*Work order:* Which lines of the entries contain the word "agent"? Please list them.

[[ Data for this task open ]]

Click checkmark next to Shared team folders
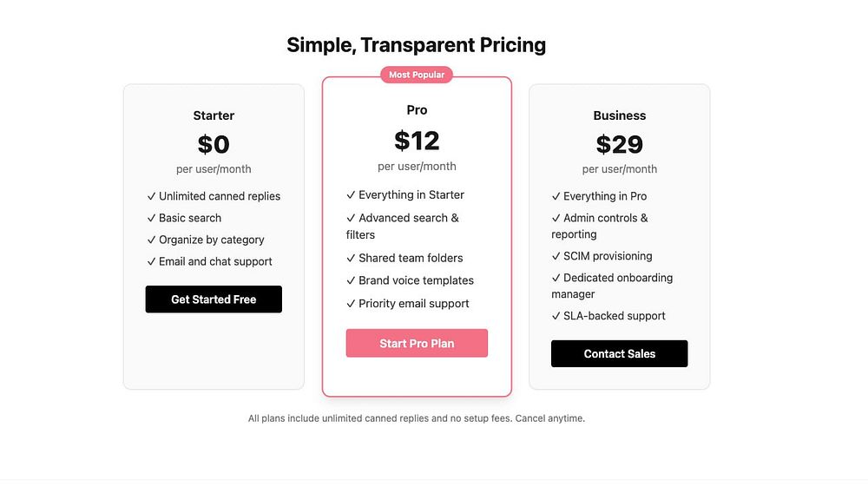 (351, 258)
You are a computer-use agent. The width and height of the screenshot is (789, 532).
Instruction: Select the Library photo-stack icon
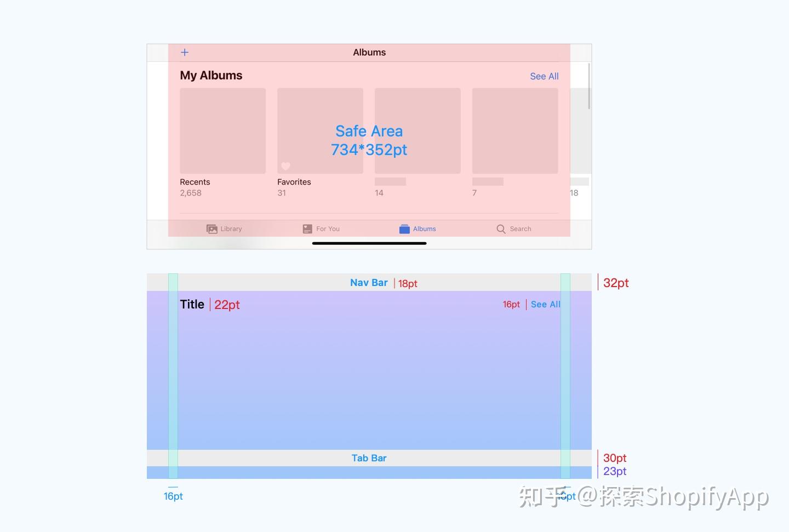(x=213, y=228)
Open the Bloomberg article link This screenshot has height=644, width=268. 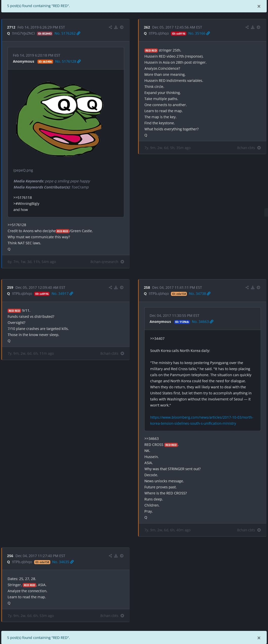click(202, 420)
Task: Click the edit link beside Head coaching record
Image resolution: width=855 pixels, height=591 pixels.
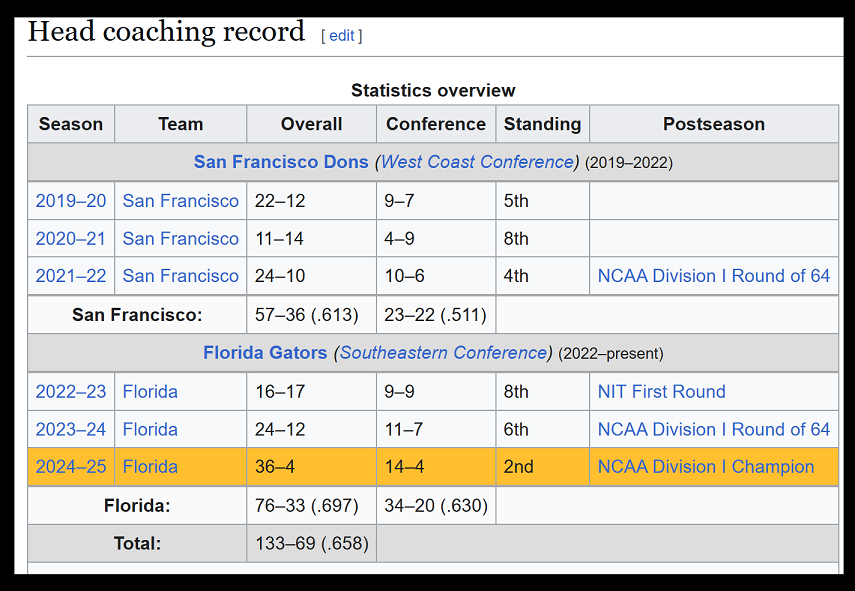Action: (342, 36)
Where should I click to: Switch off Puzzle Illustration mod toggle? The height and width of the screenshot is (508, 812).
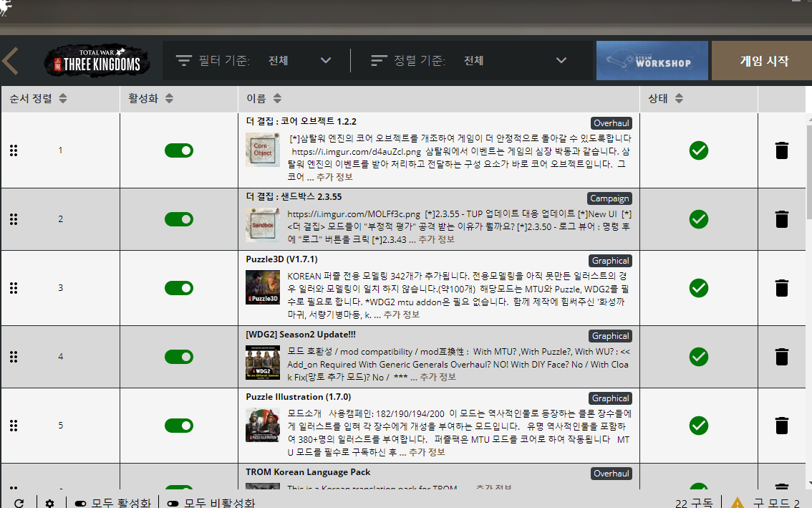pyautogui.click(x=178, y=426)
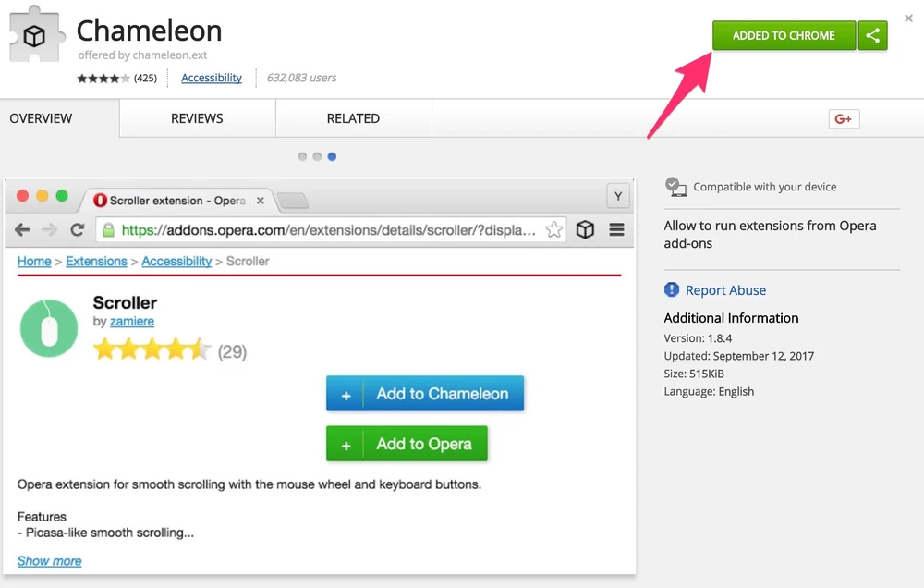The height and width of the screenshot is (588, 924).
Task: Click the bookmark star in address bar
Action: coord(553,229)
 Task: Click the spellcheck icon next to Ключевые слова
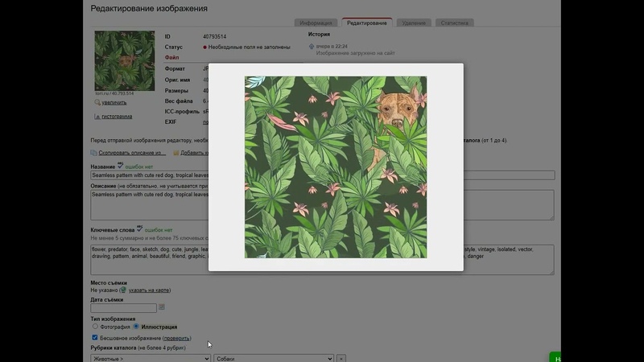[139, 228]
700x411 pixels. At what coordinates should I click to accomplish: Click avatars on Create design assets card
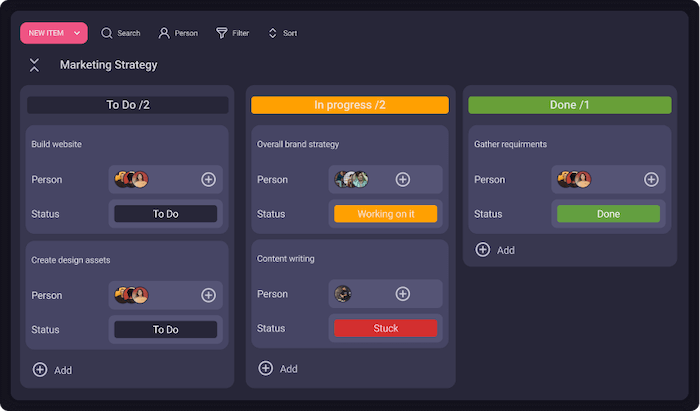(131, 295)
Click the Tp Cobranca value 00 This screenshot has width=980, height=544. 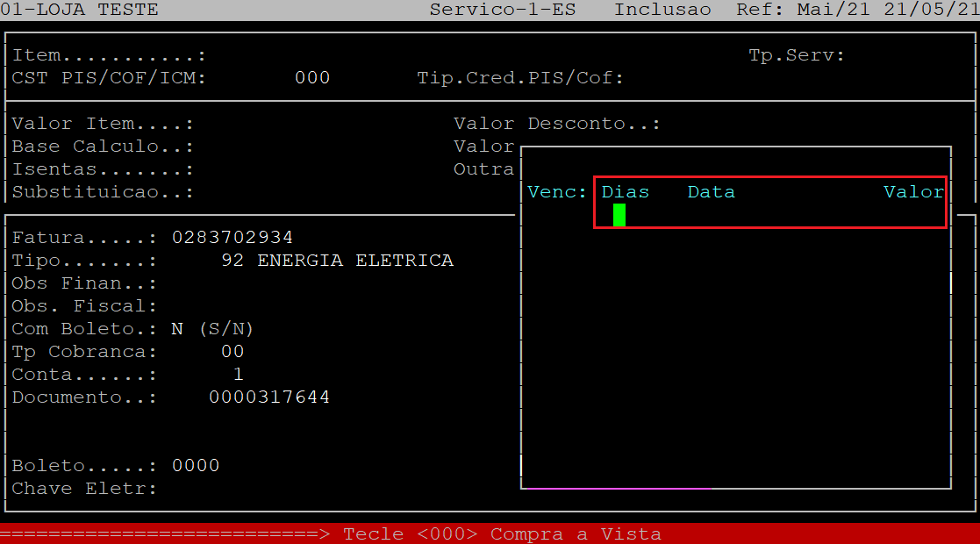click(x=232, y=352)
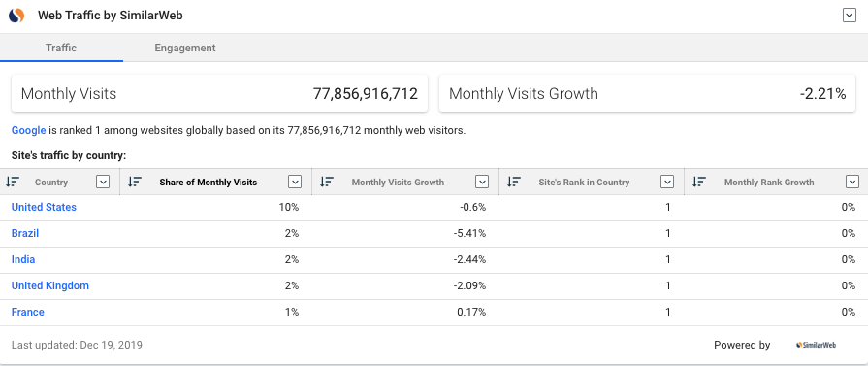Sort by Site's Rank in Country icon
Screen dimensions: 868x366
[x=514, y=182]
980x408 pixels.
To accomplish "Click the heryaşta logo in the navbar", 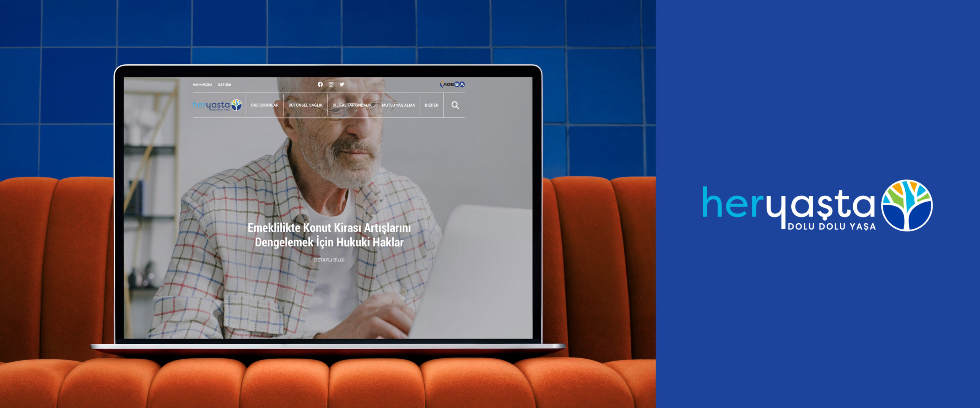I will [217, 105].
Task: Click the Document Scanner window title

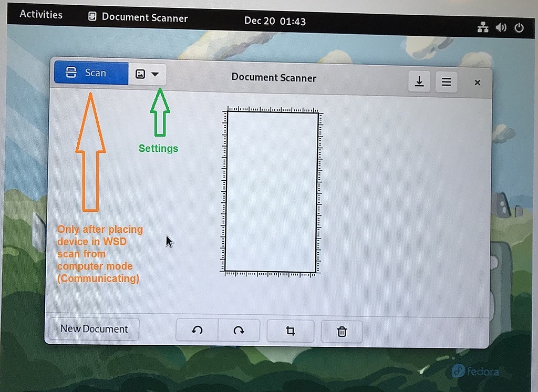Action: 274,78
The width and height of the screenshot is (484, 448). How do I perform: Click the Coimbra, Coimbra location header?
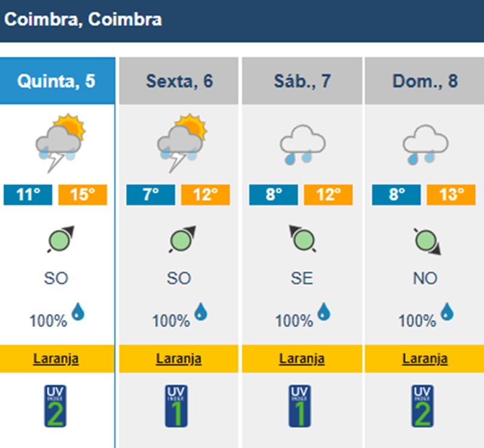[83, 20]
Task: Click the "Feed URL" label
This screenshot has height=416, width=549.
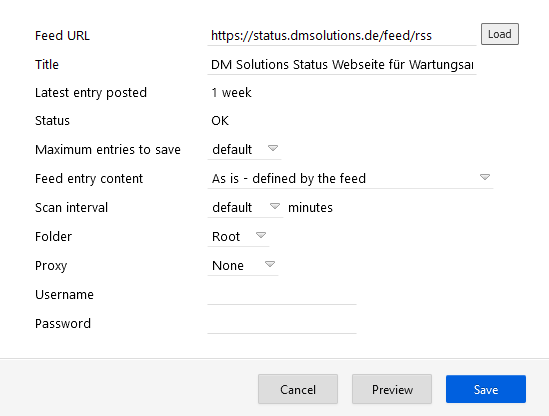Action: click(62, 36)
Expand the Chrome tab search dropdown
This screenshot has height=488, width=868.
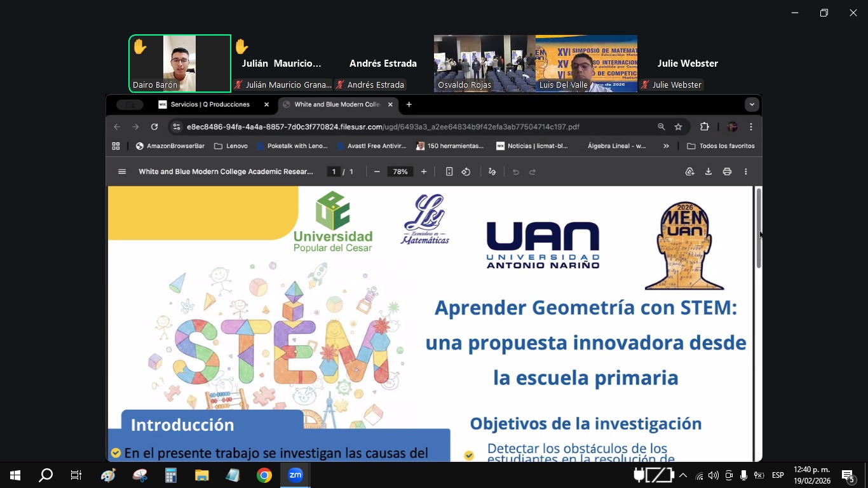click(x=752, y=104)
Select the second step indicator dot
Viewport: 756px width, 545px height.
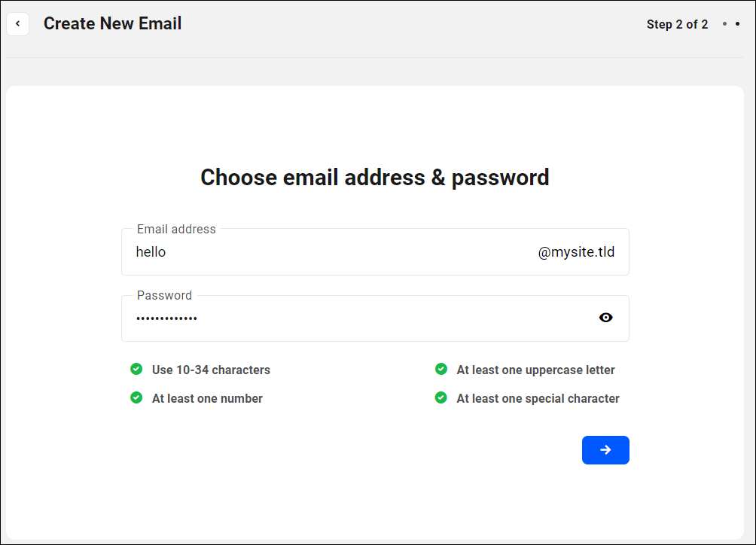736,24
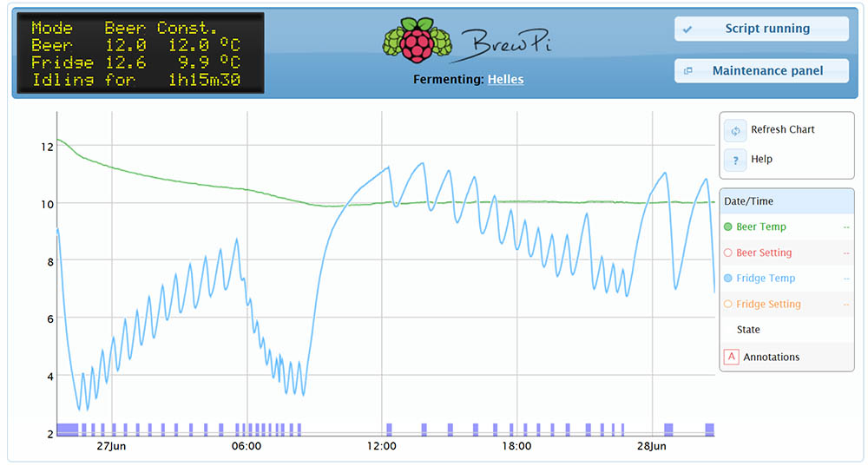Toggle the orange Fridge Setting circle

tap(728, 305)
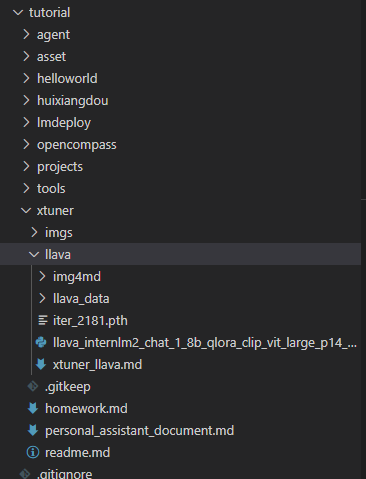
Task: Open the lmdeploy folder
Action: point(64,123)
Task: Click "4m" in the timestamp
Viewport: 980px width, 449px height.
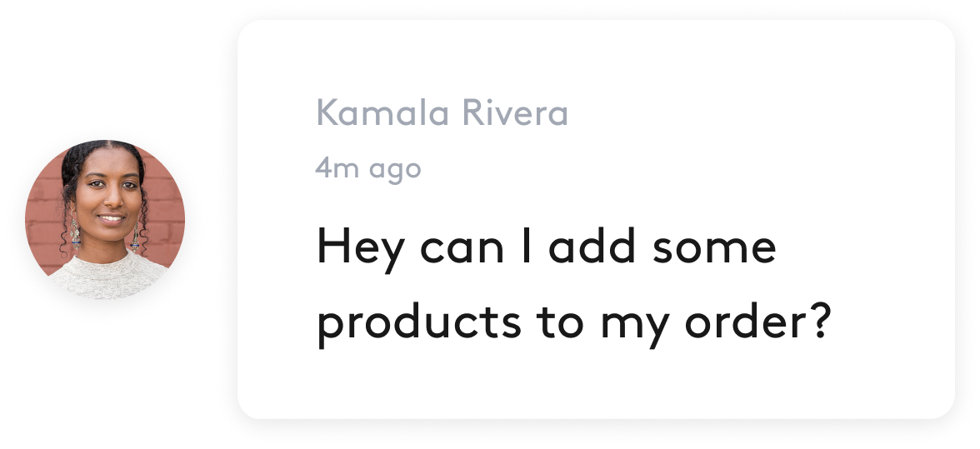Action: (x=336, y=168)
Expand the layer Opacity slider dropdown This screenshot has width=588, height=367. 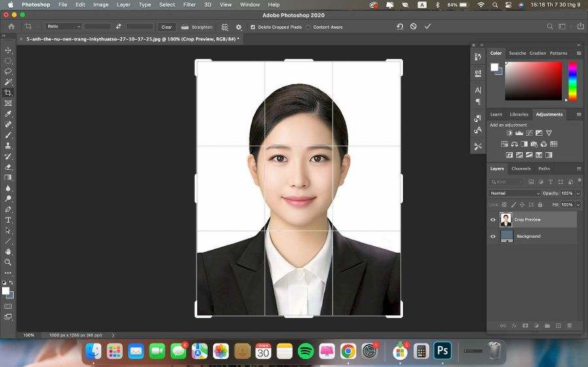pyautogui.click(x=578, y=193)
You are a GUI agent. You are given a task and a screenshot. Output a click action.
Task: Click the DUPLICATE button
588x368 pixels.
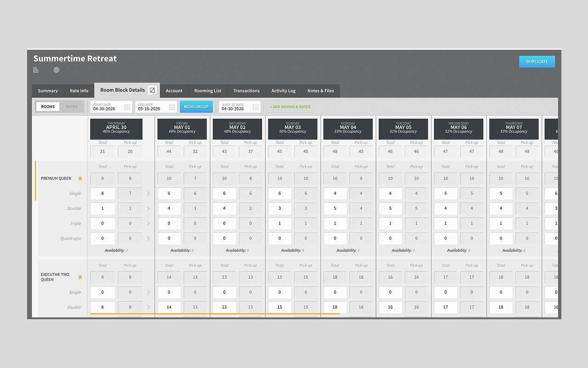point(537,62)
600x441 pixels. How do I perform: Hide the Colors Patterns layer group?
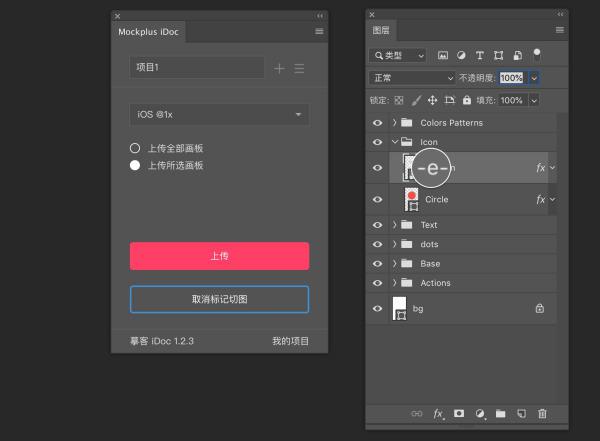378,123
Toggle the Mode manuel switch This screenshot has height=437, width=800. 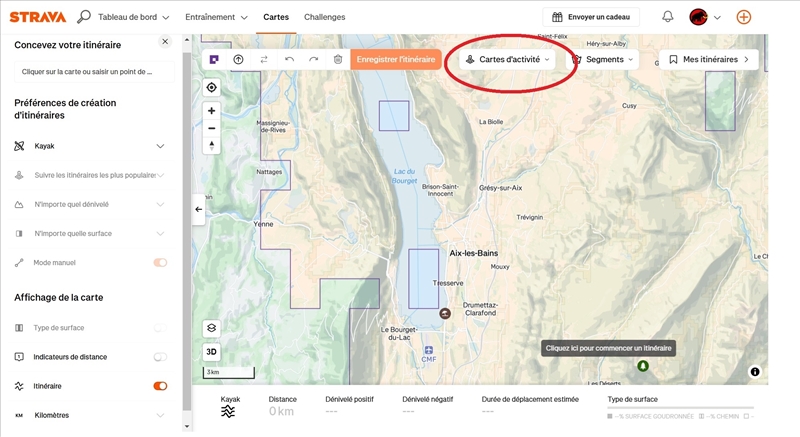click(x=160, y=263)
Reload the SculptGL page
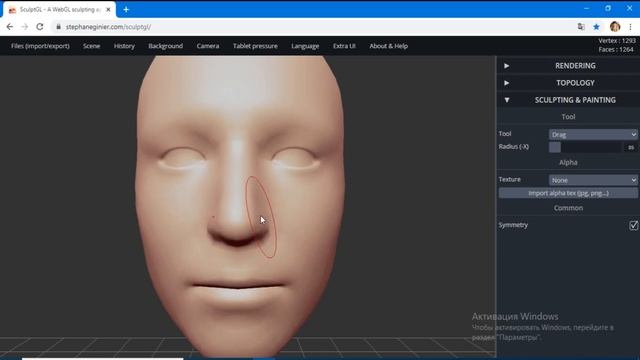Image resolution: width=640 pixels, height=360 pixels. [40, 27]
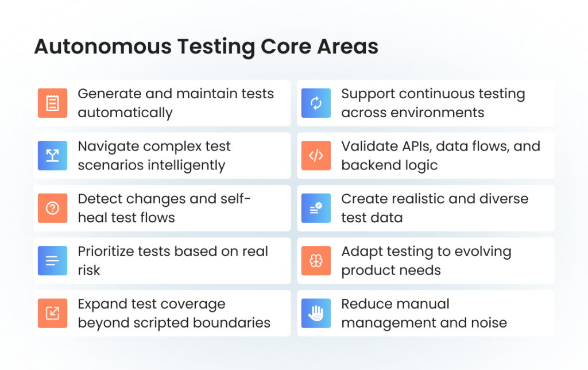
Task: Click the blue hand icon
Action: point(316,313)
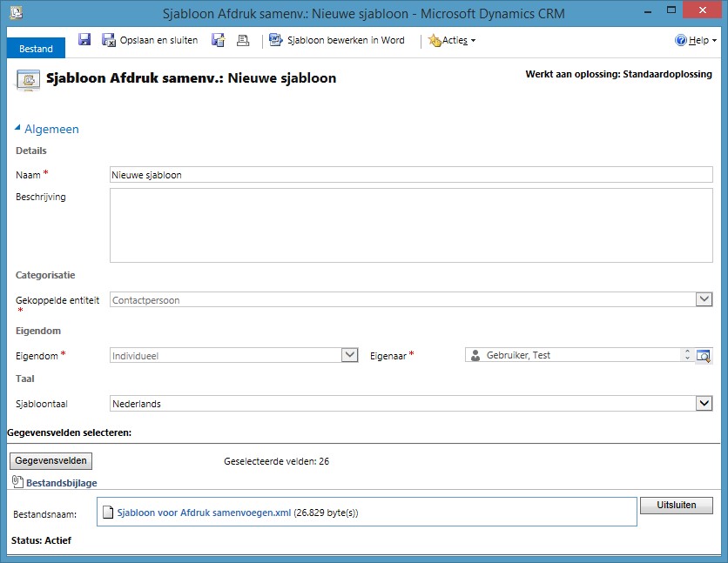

[[ Data for this task closed ]]

*Task result:*
You are a computer-use agent. The width and height of the screenshot is (789, 532).
You are a GUI agent. You are given a task and a screenshot. Output a click action.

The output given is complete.